Quando voltei do Rio de Janeiro, da minha casa que pintei parede, pendurei quadros, para vir morar com minha mãe por conta da pandemia - não estava suportando ficar sozinha lá - meio sem saber o porquê acabei relendo o Alquimista de Paulo Coelho. Acho meio cult/babaquinha odiá-lo. Não sou profunda conhecedora de suas obras, mas amo sua trajetória e como sua escrita se conecta a tantas almas. O alquimista tem uma lição bonita. Há spoilers nas próximas linhas, caso isso te incomode.

O tesouro, muitas vezes, está em nosso quintal. Ampliaria dizendo: o tesouro está dentro de nós, escondido sob a montanha das nossas vontades. No entanto, para encontrá-lo é preciso fazer muitos caminhos, atravessar fronteiras, desertos, viver situações limites. Até que podia ser mais fácil. Só que estamos falando de um tesouro. Você tem procurado? Foi minha vontade de aprender a ser livre que me fez percorrer tantas estradas e voltar para casa. Foi esse desejo junto com minhas indignações que me fizeram fazer o trabalho que faço. Acredito que para amarmos de verdade (e de várias formas) precisamos nos livrar das dependências. Precisamos de liberdade, autonomia. 

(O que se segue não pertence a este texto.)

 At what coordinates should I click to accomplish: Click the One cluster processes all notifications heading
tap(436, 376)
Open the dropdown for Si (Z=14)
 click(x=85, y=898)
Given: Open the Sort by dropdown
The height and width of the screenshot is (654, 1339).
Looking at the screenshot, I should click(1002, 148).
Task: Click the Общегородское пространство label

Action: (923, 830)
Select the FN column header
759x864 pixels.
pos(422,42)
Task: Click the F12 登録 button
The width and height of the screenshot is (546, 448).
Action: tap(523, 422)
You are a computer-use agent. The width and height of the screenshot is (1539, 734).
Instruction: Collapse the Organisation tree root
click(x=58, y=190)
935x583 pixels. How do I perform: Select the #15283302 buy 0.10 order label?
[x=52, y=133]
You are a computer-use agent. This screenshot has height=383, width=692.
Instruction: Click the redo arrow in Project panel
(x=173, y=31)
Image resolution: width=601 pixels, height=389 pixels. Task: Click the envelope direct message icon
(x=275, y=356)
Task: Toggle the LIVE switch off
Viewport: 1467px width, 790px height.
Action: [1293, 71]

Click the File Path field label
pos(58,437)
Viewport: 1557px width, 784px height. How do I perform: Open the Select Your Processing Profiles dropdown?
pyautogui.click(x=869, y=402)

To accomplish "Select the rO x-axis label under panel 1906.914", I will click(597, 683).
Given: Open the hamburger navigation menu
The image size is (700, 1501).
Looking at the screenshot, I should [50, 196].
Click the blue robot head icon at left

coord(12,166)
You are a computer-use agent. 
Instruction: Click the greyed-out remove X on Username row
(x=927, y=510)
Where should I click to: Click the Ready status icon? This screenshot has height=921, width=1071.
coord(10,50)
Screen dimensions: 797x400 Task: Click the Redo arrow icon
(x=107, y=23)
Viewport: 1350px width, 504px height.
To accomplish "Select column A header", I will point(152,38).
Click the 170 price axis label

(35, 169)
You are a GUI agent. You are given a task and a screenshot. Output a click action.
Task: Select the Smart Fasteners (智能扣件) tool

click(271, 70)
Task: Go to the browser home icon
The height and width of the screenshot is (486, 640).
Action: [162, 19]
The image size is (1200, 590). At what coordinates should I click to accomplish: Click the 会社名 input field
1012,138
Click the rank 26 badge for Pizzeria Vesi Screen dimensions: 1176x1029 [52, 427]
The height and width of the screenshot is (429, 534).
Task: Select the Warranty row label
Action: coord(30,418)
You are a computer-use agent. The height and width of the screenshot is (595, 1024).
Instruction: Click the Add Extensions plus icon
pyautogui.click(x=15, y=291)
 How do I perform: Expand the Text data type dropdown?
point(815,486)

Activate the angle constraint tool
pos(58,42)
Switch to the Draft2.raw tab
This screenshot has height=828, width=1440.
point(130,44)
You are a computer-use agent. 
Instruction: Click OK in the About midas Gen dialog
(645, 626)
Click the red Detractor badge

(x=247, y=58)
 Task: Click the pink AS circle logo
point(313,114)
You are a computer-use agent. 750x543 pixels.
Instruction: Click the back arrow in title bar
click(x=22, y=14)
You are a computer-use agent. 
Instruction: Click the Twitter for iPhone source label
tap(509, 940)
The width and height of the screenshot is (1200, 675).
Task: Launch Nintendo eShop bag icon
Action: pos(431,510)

Inclusive, nesses últimos tempos tenho recebido de vocês muito amor e muitos abraços. Obrigada! Além de todos os depoimentos sempre emocionantes, tenho encontrado muitas de vocês nas cidades que percorri nos últimos meses buscando aproveitar. De início, fiquei um pouco assustada em ser reconhecida. Mas, muito mais que isso, tenho estado profundamente feliz com mais essa troca e muito grata. Meu tesouro encontrado tem sido compartilhado. Deve ser um pouco por isso que tenho me sentido mais livre para amar e aproveitar. No fim, estava cansada de percorrer tantas estradas.